Please write out every line of the records below word for word, leaving out the pictures.
* * *
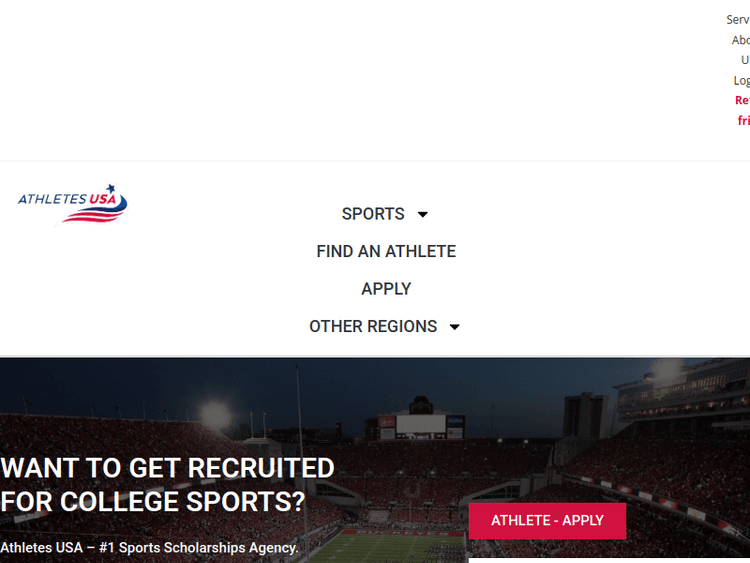Viewport: 750px width, 563px height.
Task: Open the OTHER REGIONS menu label
Action: pos(373,326)
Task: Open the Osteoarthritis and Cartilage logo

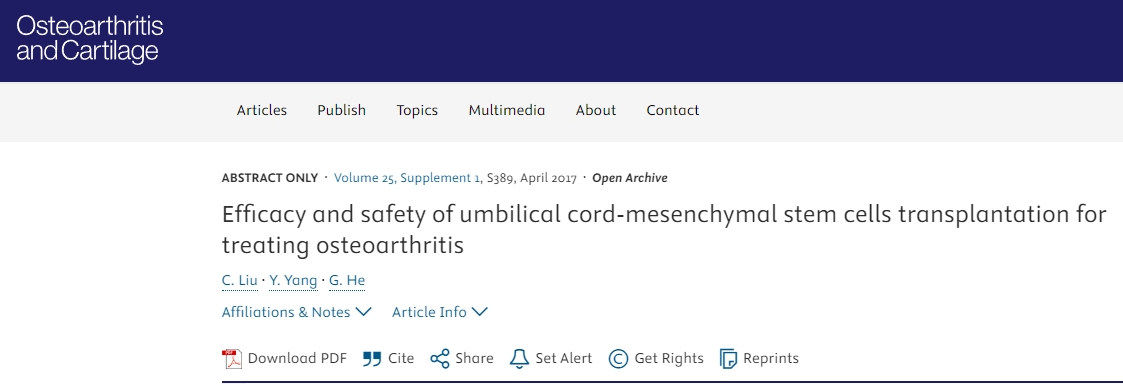Action: tap(90, 39)
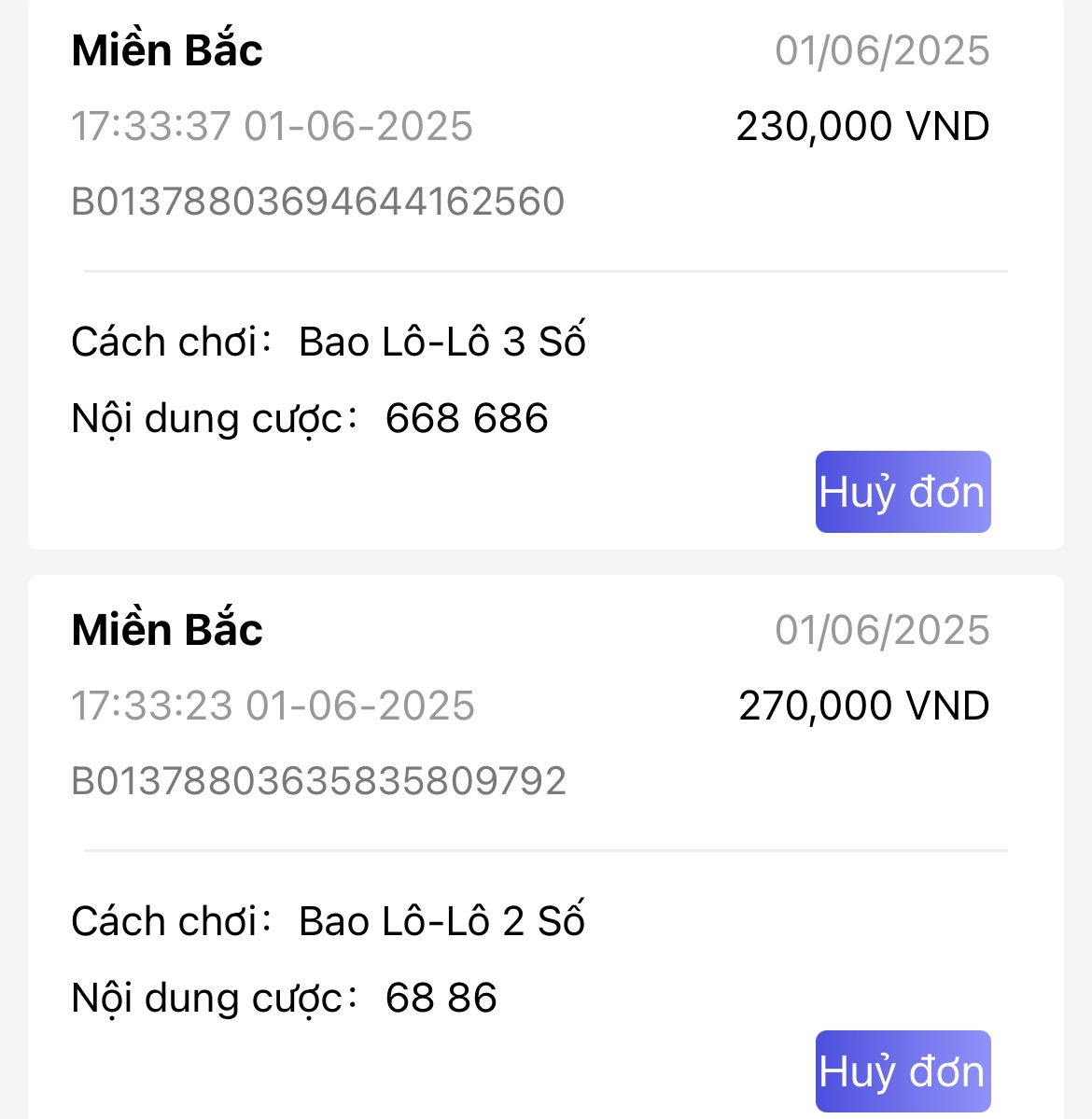Cancel the 270,000 VND Lô 2 Số order
The image size is (1092, 1119).
[903, 1070]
* * *
Task answer:
Viewport: 750px width, 563px height.
Task: Open the OTHER REGIONS menu label
Action: pos(373,326)
Task: Open the Osteoarthritis and Cartilage logo

Action: tap(90, 39)
Cancel the 270,000 VND Lô 2 Số order
The image size is (1092, 1119).
[903, 1070]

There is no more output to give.